APTs, cyber-espionage, and info-ops

TaxOff: A new cyber-espionage group named TaxOffBologna F is targeting Russian government agencies using time-sensitive legal and financial emails. The final payload is a new C++17 backdoor named Trinper.

APT-C-48: Qihoo's security team has published a report on resume-themed spear-phishing campaigns carried out by APT-C-48, also known as CNC.

APT-C-01: The same company also looked at a recent APT-C-01 (Poison Ivy) campaign delivering the Sliver RAT via drive-by downloads.

Vulnerabilities, security research, and bug bounty

Windows Server 2012 zero-day: ACROS security researchers have discovered a new vulnerability that can allow threat actors to bypass the Mark of the Web (MotW) security check on Windows Server 2012 operating systems. Researchers say they reported the issue to Microsoft but the bug is currently still unpatched. The bug impacts all Windows Server 20212 versions released over the past two years. ACROS has released its own micro-patch for the bug until Microsoft releases a fix through its Extended Security Updates program. Windows Server 2012 reached end-of-support in October last year.

LLM Flowbreaking: Knostic researchers have published details on two race condition-type attacks on LLMs.
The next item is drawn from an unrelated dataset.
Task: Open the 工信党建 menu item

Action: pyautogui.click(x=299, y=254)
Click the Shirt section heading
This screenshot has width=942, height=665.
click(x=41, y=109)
"We are disclosing two attacks of the LLM Flowbreaking class: (1) 'Second Thoughts,' and (2) 'Stop and Roll,' both resulting in information disclosure. More importantly, the research team managed to bypass policy, with a widely used successful LLM potentially providing explicit instructions to a girl on the topic of self-harm."

Infosec industry

New tool—ShadowHound: A group of security researchers have released ShadowHound, a "set of PowerShell scripts for Active Directory enumeration without the need for introducing known-malicious binaries like SharpHound."

New tool—Eclipse: Security researcher Kurosh Dabbagh has released Eclipse, a proof-of-concept exploit to launch DLL sideloading attacks via Microsoft's Activation Context data structures.

New tool—NoDelete: Security researcher Charles Lomboni has released NoDelete, a tool that assists in malware analysis by locking a folder where malware drops files before deleting them.

DefCamp CJ 2024 videos: Talks from the DefCamp Cluj-Napoca 2024 security conference, which took place in May, are available on YouTube.

Threat/trend reports: ENISA, Fortinet, Kaspersky, and Wordfence have recently published reports and summaries covering various infosec trends and industry threats.